Over the years, through these initiatives, we have been able to achieve the
following: -
We have supported the Rheumatology Unit of Korlebu Teaching Hospital that currently treats over a 1000 people.
• We Lit up the National independence monument of Ghana purple in May 2017 to raise awareness for Lupus this is the first time this has been done in Ghana/Africa.
• We organised a one day educational update course in Rheumatology for over 120 doctors from all over Ghana in August 2017 to empower them to be able to diagnose early and efficiently various autoimmune conditions as this would help augment the lack of specialists.
• We supported the first rheumatology nurse to get a training programmme to help build capacity in the specialized area.
• We have run 66 support group sessions and activities, with an average attendance of 30 to 35 patients monthly over the past 5 years.

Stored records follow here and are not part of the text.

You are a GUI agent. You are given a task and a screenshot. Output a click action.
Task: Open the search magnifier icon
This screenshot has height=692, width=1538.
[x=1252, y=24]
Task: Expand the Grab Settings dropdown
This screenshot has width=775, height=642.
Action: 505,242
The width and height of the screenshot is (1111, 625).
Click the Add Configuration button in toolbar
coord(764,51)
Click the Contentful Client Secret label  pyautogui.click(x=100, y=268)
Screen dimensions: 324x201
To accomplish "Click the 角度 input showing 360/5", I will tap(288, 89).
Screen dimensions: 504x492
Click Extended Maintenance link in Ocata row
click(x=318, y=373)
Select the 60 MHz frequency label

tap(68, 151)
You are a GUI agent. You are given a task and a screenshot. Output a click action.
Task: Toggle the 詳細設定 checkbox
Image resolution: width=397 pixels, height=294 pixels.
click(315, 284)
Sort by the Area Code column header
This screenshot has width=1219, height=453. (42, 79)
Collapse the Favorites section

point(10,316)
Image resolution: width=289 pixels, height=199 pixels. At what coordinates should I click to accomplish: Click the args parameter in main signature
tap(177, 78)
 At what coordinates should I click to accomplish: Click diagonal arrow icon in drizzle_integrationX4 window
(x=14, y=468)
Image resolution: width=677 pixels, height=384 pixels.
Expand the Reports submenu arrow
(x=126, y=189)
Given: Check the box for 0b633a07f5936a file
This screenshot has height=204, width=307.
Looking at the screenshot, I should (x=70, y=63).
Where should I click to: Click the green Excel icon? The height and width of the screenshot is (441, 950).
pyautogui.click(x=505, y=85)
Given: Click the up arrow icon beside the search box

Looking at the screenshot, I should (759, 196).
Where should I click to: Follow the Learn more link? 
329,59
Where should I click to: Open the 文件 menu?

• We have provided free or discounted emergency medication to over 55 patients every year and have also provided free or discounted lab tests to 30 patients. -
What challenges have you faced?
1. Lack of funding
2. Lack of awareness about these conditions even at the
medical and government level
3. People “stigmatizing “ what they don’t know and calling
these illnesses spiritual illnesses which makes seeking proper
treatment difficult and those who have it would rather hide it
than let people know. -
How do you feel when you see the impact your
work has had?
I can sleep better now. Knowing that I have a way of solving the next patient who comes in a crises
woes and hopefully I can prevent the next unnecessary death or kidney or brain damage.
• Do you have any plans for the future?
Yes we want to expand this to all regions of Ghana currently we have cell groups in the regions but no doctors to help run them, in fact we have been contacted by doctors from Nigeria and some sub-Saharan African countries to help them start tRi in their countries.
Currently, because of lack of specialist doctors we are trying to increase the training of non specialist doctors to help expand this services to all regions.
• To disseminate knowledge about autoimmune Rheumatic conditions to patients, doctors and the general public via Mobile Short code creation.
• To provide laboratory services locally to reduce costs of these services by setting up our own lab
• Improving access to emergency life saving medications for financially handicapped patients with severe autoimmune conditions in Ghana.
• One of our major goals is to find self-sustaining ways of generating funds to keep this
initiative going and this we hope to do by: The tRi-Shed – A Charity Shop Project.
• The tRi-shed, we believe, would help our charity projects, the environment and the community, in a variety of ways: Fundraising, Job Opportunities: it would also serve as job opportunity for our members, many of whom lose their jobs because of their autoimmune conditions. Close to one out of every three employees with rheumatoid arthritis (RA) leaves the workforce .Training has already begun for interested members of the support group in soap making and bead craft.